Questa sfavillante voglia mi fa cercare film romantici in cui c’è sempre la neve (“L’amore non va in vacanza” non ha rivali); mi fa scrivere a chi amo che li amo con una media più elevata rispetto agli altri mesi dell’anno; mi fa guardare le vetrine dei negozi e pensare a chi potrei fare quel regalo; mi fa comprare cioccolato e me ne fa mangiare in quantità esagerate. Il tutto unito al fatto che è un periodo lavorativo particolarmente intenso, fatto di più viaggi e di più stanchezza (mentale) del solito. Capite adesso la necessità del cioccolato, vero?

Quella sfavillante voglia di cui sopra, mi fa pensare anche ai desideri.

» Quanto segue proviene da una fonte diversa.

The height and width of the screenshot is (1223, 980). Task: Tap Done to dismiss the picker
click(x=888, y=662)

Non solo per il fatto che per tanti anni ho pensato si potessero scrivere su un foglio con destinatario un uomo barbuto residente in Lapponia, ma anche perché Natale è un momento dell’anno in cui tra le luci, se vuoi, ti puoi specchiare.

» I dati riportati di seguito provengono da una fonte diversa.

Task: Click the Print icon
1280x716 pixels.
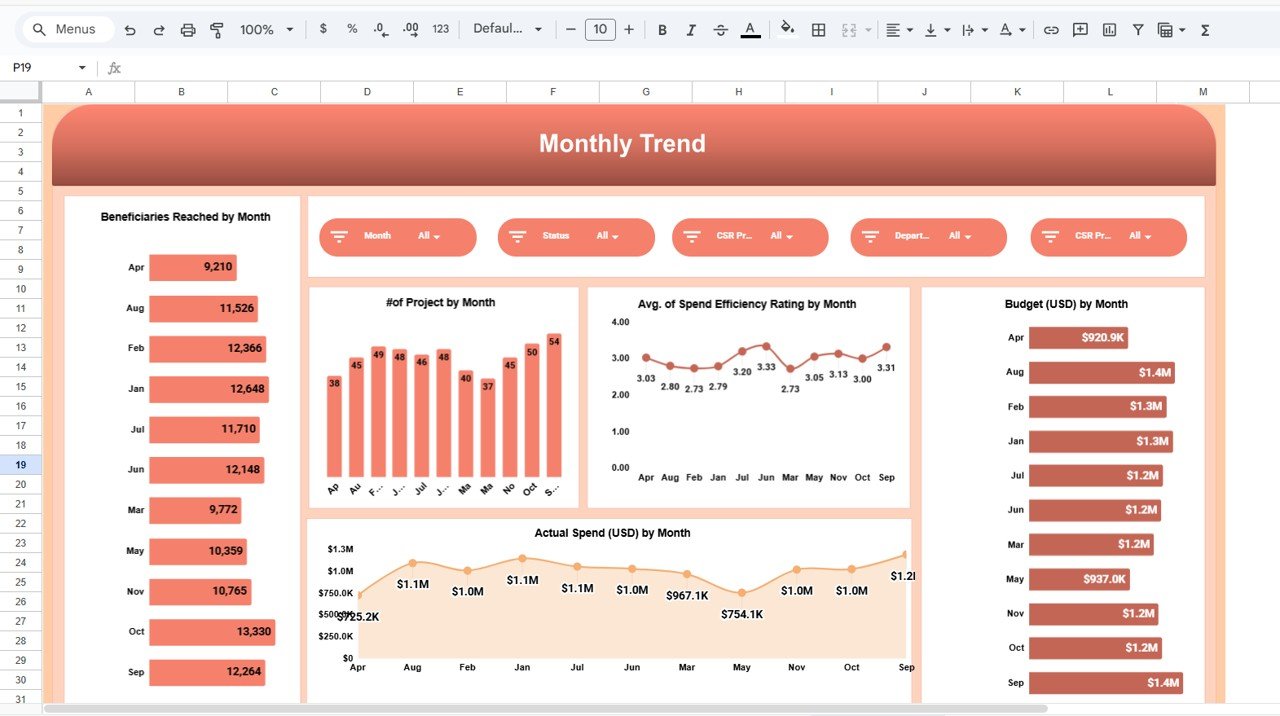Action: point(188,30)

“Che luogo comune” penserete, ma è così per me.

Negli ultimi mesi non ho più tanto tempo libero, per cui è diventato complicato per me scendere dalla giostra del caos quotidiano e fare quadrato su me stessa.

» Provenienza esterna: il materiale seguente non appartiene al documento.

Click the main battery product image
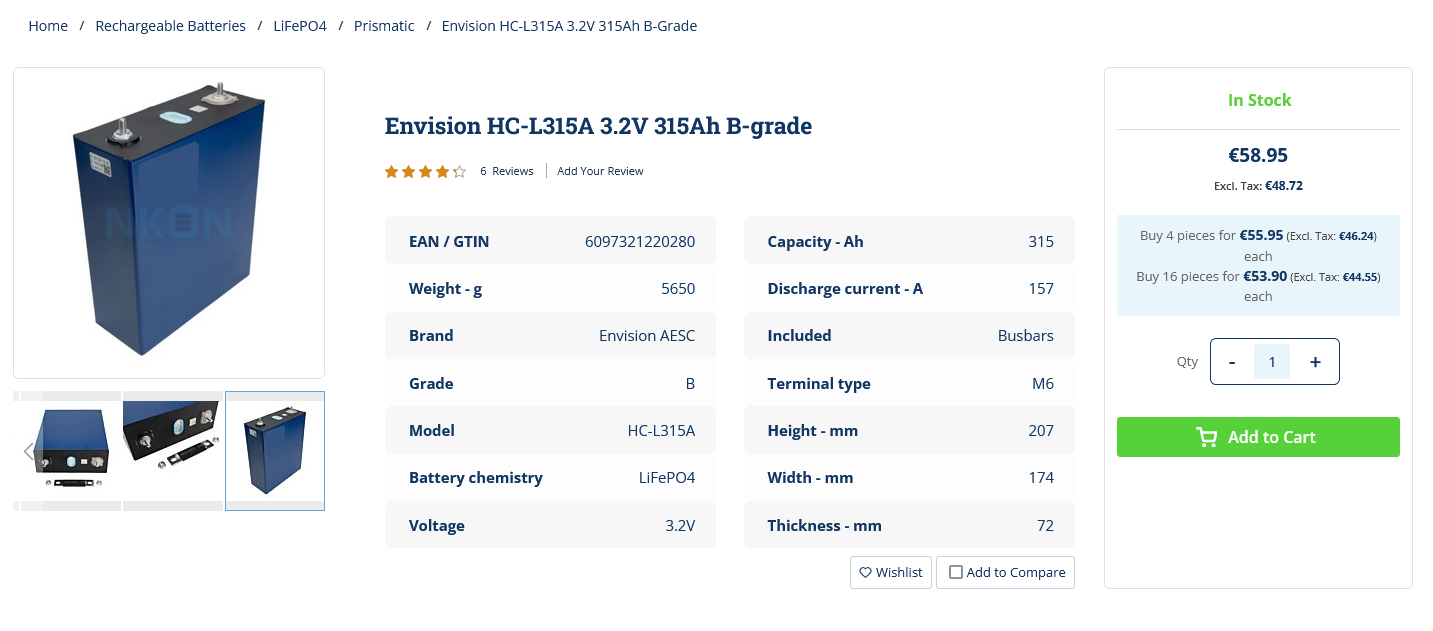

Mi capita di farlo, a volte, in treno o in aereo. Ma poi mi perdo ad osservare le persone che si alzano parlando a voce troppo alta o le nuvole che scorrono, oppure a ripassare slides e discorsi nella mia testa.

Il quadrato su me stessa è un’occasione che ho a Natale, che abbiamo tutti probabilmente. È qualcosa che la nostra cultura ci consiglia di fare, o forse ci obbliga, in un certo senso.

A Natale sai quante persone ci sono nella tua vita, dipende da chi ti guarda o ti abbraccia in quel modo lì.

Da chi ti fa quella telefonata lì. Da chi ti scrive quel biglietto lì.

Evito ed ometto social network, e-mail, siti vari con tutte le intenzioni del caso; a Natale non servono a nulla emoticons, messaggi fugaci, like.

A Natale vuoi la verità.

Probabilmente non solo dagli altri ma anche da te.

A Natale vuoi anche un po’ di cose belle, cose gentili.

Per la stessa ragione, i geni del Marketing (alias “del male”) lanciano gli spot natalizi: sanno che ne abbiamo bisogno, che siamo più vulnerabili rispetto ad altri momenti dell’anno.

La pubblicità di Scandinavian Airlines mi ha commosso poche settimane fa.

A proposito di aerei… quello che mi attende mi riporta in Sicilia.

Mamma mi ha anticipato al telefono che ha già tutto pronto. 

So che arriverò e troverò un bellissimo albero, superiore al metro e 20 del mio a Barcellona, ghirlande e cioccolatini in vari angoli della casa, Michael Bublé in sottofondo e quella salsa buonissima che sa fare solo lei, che mette sul panettone.

Permettiamoci un poco di sana vulnerabilità natalizia.

Lasciamoci andare.

Tanto dura solo un mese.

Che sia un buon Natale, ovunque voi siate.